*YOUR INSTRUCTIONS:* Please write out word for word the opening lines of the material, including the line with "Arab Tourism (409, 73)" as the last.

*RECORDS SHOWN:*

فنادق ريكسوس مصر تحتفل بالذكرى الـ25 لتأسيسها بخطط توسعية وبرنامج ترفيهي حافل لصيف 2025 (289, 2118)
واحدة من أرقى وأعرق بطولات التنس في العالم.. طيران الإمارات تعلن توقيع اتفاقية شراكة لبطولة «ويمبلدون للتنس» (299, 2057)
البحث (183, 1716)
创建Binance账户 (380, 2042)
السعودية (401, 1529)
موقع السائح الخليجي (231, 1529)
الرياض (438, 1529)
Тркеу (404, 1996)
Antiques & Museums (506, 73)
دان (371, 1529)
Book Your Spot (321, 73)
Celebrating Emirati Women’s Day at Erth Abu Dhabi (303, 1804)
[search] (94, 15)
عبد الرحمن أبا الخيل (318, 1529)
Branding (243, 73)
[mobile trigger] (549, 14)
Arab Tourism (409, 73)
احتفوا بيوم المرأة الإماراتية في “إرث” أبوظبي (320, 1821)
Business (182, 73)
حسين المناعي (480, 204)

*ANSWER SPACE:*
فنادق ريكسوس مصر تحتفل بالذكرى الـ25 لتأسيسها بخطط توسعية وبرنامج ترفيهي حافل لصيف 2025 (289, 2118)
واحدة من أرقى وأعرق بطولات التنس في العالم.. طيران الإمارات تعلن توقيع اتفاقية شراكة لبطولة «ويمبلدون للتنس» (299, 2057)
البحث (183, 1716)
创建Binance账户 (380, 2042)
السعودية (401, 1529)
موقع السائح الخليجي (231, 1529)
الرياض (438, 1529)
Тркеу (404, 1996)
Antiques & Museums (506, 73)
دان (371, 1529)
Book Your Spot (321, 73)
Celebrating Emirati Women’s Day at Erth Abu Dhabi (303, 1804)
[search] (94, 15)
عبد الرحمن أبا الخيل (318, 1529)
Branding (243, 73)
[mobile trigger] (549, 14)
Arab Tourism (409, 73)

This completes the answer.